Early-onset dementia on the rise

Dementia might be thought of as an old person’s disease, but younger people can also be affected. Early onset dementia usually affects adults aged between 30 and 65, but there are rare cases of people being diagnosed in their twenties. In the past, the majority of cases of younger-onset dementia were believed to be inherited.

The latest figures from the Australian Institute of Health and Welfare indicate there are about 29,000 Australians under the age of 65 now living with younger-onset dementia, and they expect this to increase to 41,000 by 2054.

However, the numbers from the United States are far more disturbing, with a 2020 report showing that between 2013 and 2017, younger-onset dementia in 30-44-year-olds had spiked by 373 per cent.

All age groups recorded an increase, with a 311 per cent rise in the 45-54 age group, and a 143 per cent rise for 55-64s, but it was the Millennials and Gen Xers who were the hardest hit.

Some people cite the improvement in diagnostic techniques as being behind this change, but if that were the case, we would be seeing a similar increase across all ages. We aren’t.

The report did not speculate on the cause for this dramatic increase in younger-onset dementia.
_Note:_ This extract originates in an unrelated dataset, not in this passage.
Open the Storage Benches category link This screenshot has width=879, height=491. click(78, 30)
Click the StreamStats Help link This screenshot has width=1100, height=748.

Still, there is nothing else that has happened in the past 10 years that can explain this change apart from the global rise to dominance of the smartphone from about 2012.

We know that people with lower cognitive capacity are more susceptible to dementia.

We know overusing smartphones can result in lower cognitive capacity.

We may argue that correlation is not causation, but the correlation between lead in water and problems with children’s brain development seen across the world from the mid-20th century was enough for governments to spend the equivalent of millions of dollars to replace all our water pipes.

Younger-onset dementia rates have risen at the same time as smartphones have taken over every part of our lives, and dismissing this as a coincidence will not address the problem.

Professor Mark Williams Macquarie Uni

Needs to know more: Professor Mark Williams says in-depth research projects are required to discover the effects of over screen use and its impact on our brains.

Screen use may or may not be the original cause of the problem, but the fact that excessive and ongoing screen use leads to changes in the brain means there is a relationship that warrants urgent further investigation.

Steps like the Federal Government’s proposed social media age limit, phone bans in schools, and proposals to legislate to force social media companies to take responsibility for the harms caused by their platforms are all a step in the right direction, but we need more. We need funding for in-depth longitudinal studies.

For the past 10 years, we have been putting these devices into our children’s hands from an early age. We have been allowing them to use screens at the expense of learning social skills through face-to-face interaction, working on problem solving, developing motor and language skills, and just playing outside.

It’s an incredible experiment we’re putting them through, and we don’t know what the outcome will be.

Professor Mark Williams is an Honorary Professor in the School of Psychological Sciences at Macquarie University. He is the author of The Connected Species: How the Evolution of the Human Brain Can Save the World.